Adrie kijkt bedenkelijk, zegt dat Turgis “ook niet traag is”, maar geeft verder geen kik. Op het scherm herkent hij intussen wel de plek waar Mathieu amper twee weken geleden nog zwaar viel. De hele wielerwereld vreesde toen een uur lang dat zijn voorjaar daar al afgelopen was. Nu ja, de hele wereld behalve vader Adrie, leren we. “Ik zag het op tv”, zegt hij alweer laconiek. “In het begin schrok ik wel. Maar niet eens van die val op zich. Dat deed Matje goed, wel van die renner die op hem inreed. Maar even later kreeg ik meteen een sms’je van de verzorger. Matje zat in de ambulance alweer op zijn telefoon te pingelen. Dan wist ik: dat komt wel goed. Als junior heb ik hem ook vaak heel hard zien vallen. Maar de dag erna zat hij gewoon weer op de fiets. Net als nu.”
Mathieu raast intussen over Nokereberg, in het zog van Jungels. Wij staan intussen voor een gesloten overweg. Adrie, heel rustig: “Nou, die finish gaan we niet meer halen.”
***
En dan gaat het plots snel. Niet in onze auto. Wij sukkelen van file naar file. Wel in de wedstrijd. En eindelijk zijn daar toch de zenuwen. Héél even.
“Gaat hij winnen, Raf?
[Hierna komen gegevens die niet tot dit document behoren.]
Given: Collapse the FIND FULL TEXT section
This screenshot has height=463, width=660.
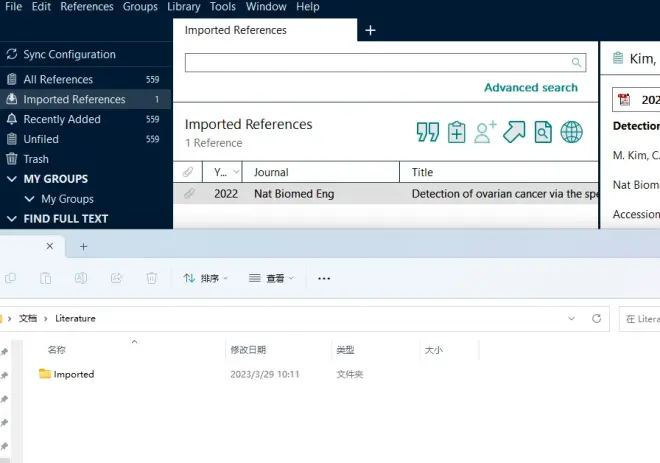Looking at the screenshot, I should [12, 219].
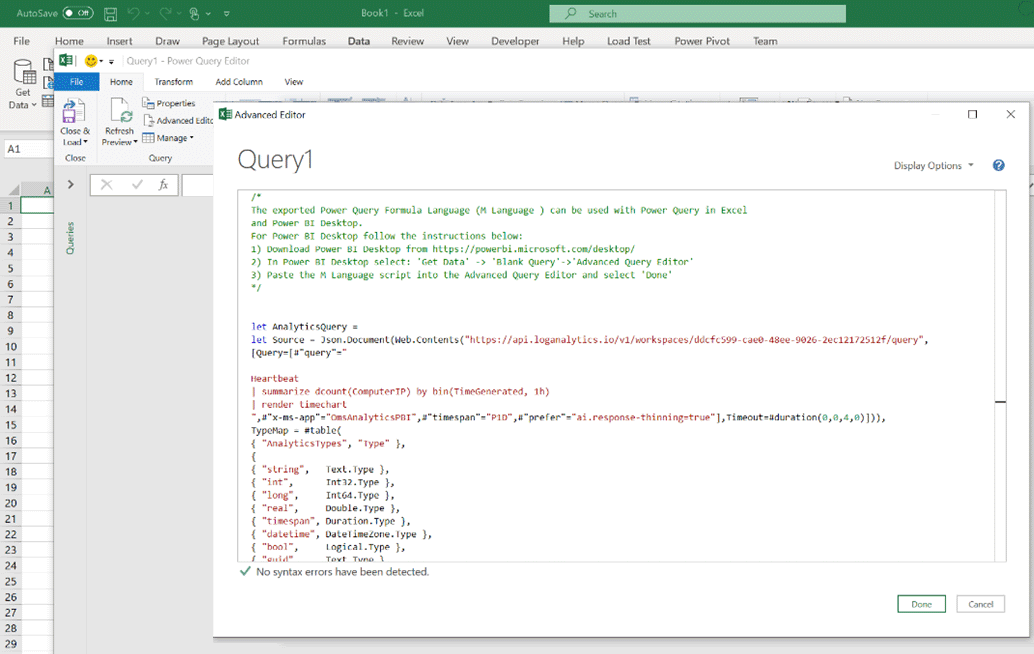The image size is (1034, 654).
Task: Click Cancel in the Advanced Editor
Action: click(x=980, y=604)
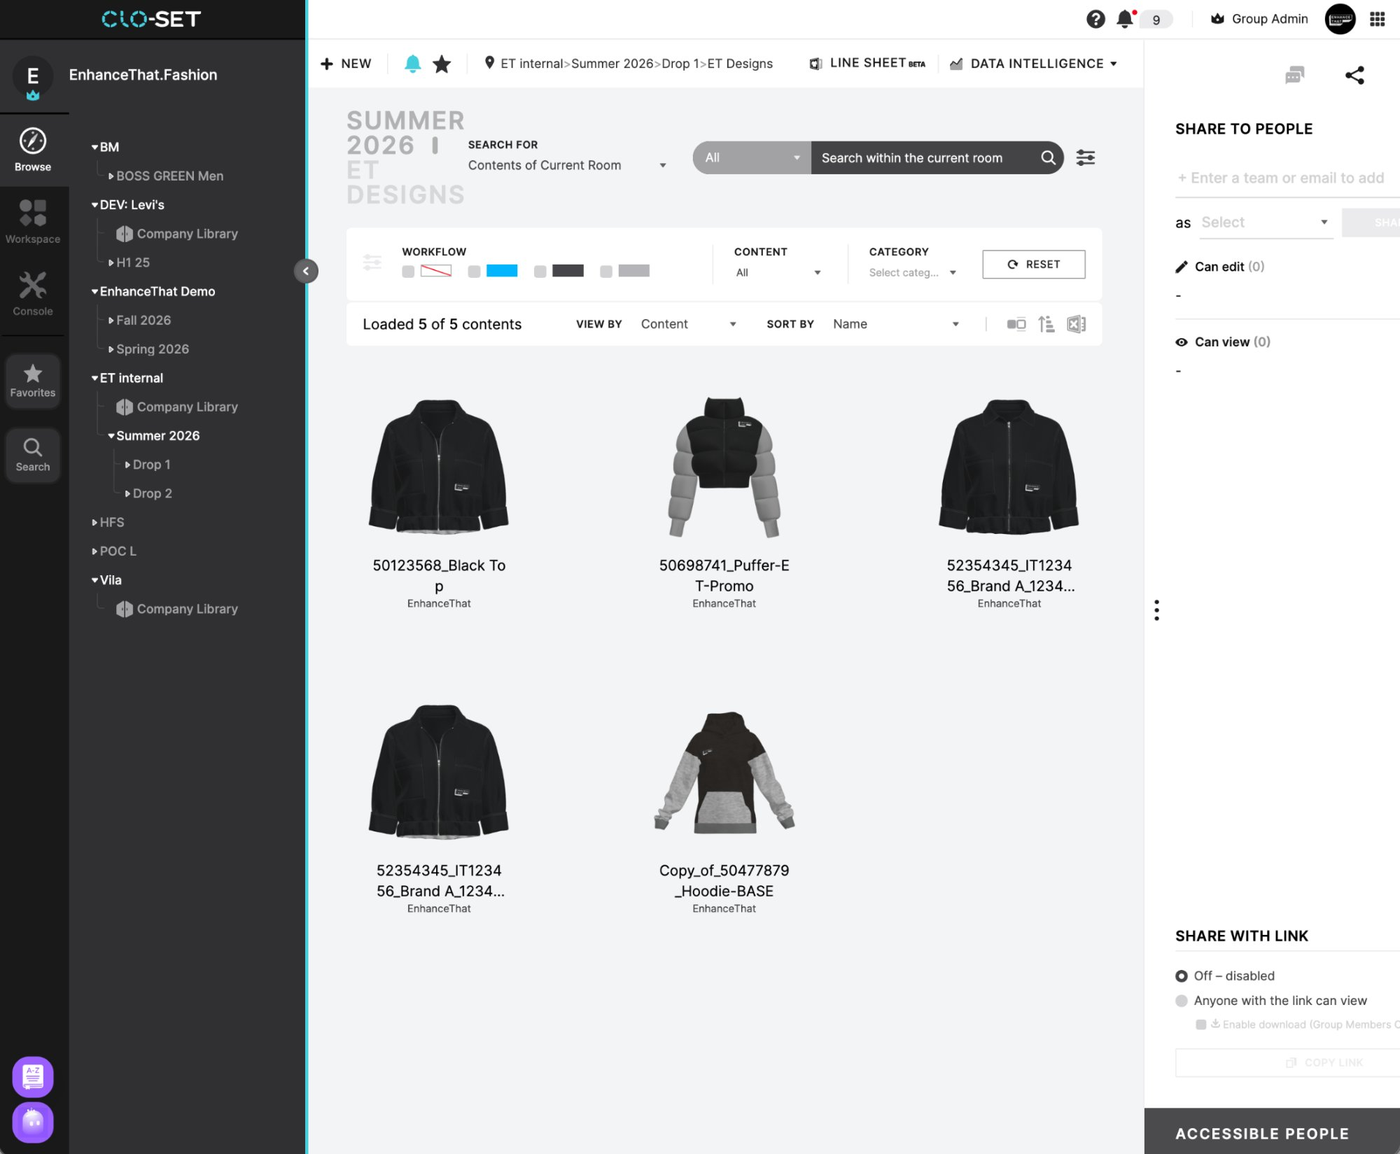
Task: Open the Line Sheet beta tab
Action: pyautogui.click(x=867, y=64)

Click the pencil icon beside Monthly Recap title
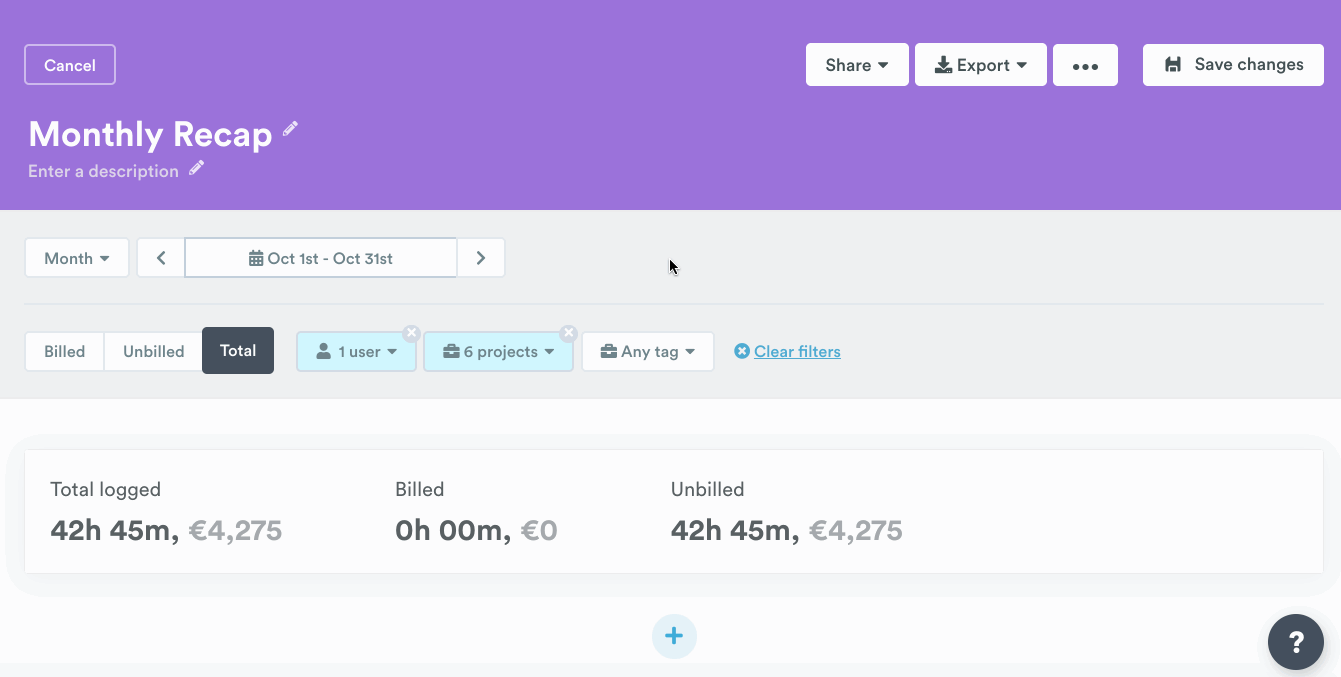pos(290,129)
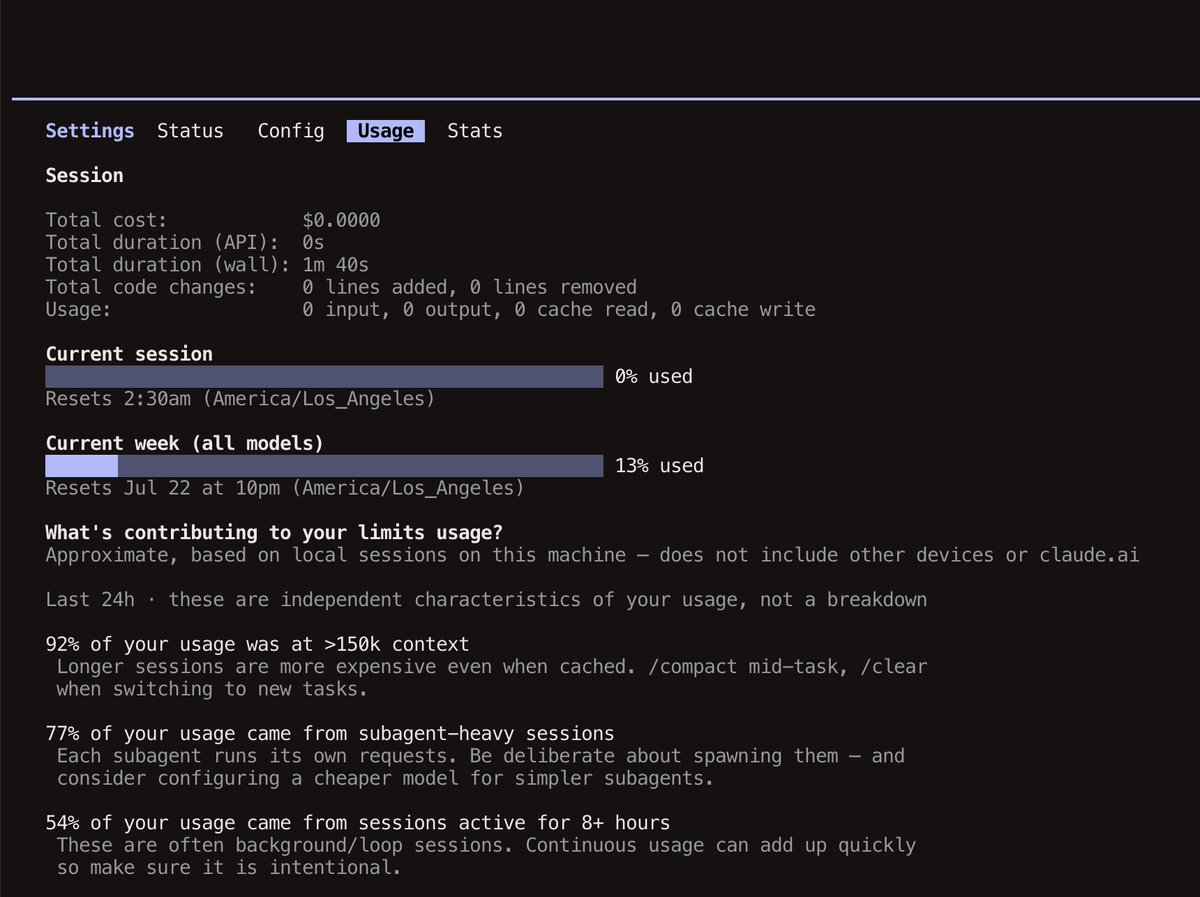Click the Total cost $0.0000 value
This screenshot has width=1200, height=897.
tap(341, 220)
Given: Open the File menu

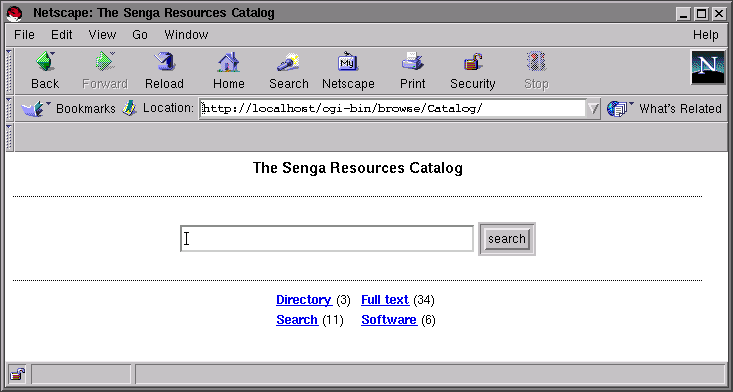Looking at the screenshot, I should (24, 35).
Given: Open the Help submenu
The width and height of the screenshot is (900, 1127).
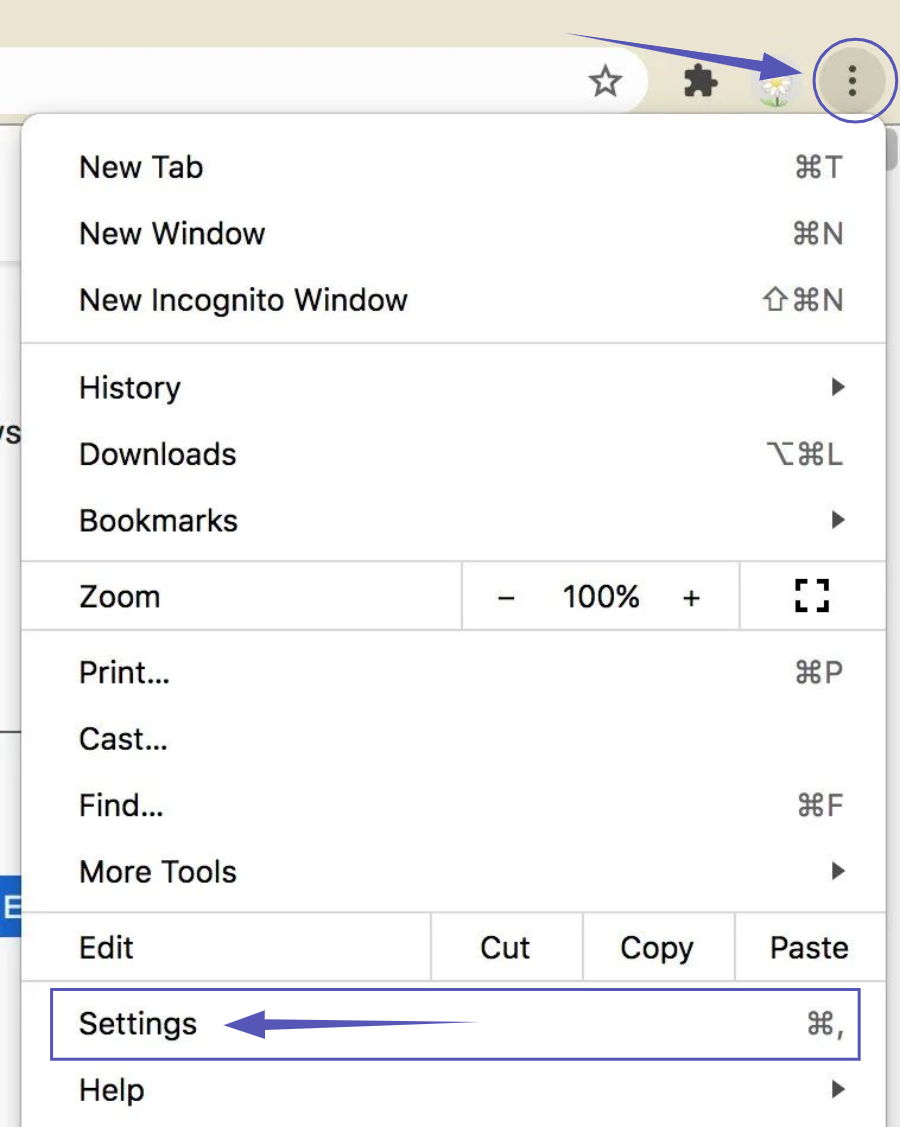Looking at the screenshot, I should (x=450, y=1089).
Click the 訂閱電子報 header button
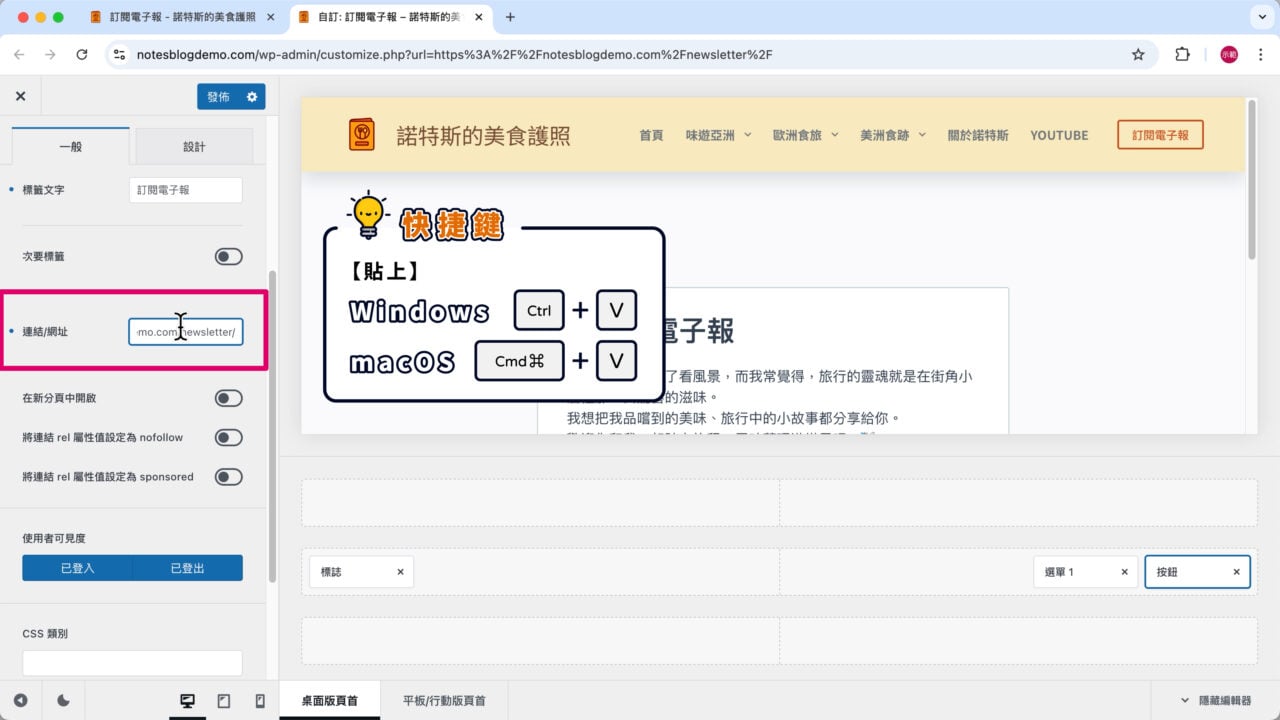1280x720 pixels. (1160, 134)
Gaat hij winnen?” En als Mathieu van der Poel met onwaarschijnlijk gemak Turgis remonteert en zijn eerste zege in een topwedstrijd boekt, klinkt het: “Wat een kerel.” Een pa van bijna zestig, die zijn zoon van 24 zijn eerste topwedstrijd in het voorjaar ziet winnen. Een dag lang heeft hij het goed kunnen verbergen, maar plots is daar toch de trotse pa. En krijgen ook wij een high five: “Jullie mogen nog mee in mijn wagen. Hebben jullie zondag tijd?” Waarom? Omdat zelfs hij na deze Dwars door Vlaanderen zijn nuchterheid overboord wil gooien en zijn zoon zondag ziet winnen? “De logica zegt van niet”, lacht hij. “Ik dacht altijd dat hij in de Amstel op zijn sterkst zou zijn. Maar zo gaat dat met Matje: je weet het nooit met hem.”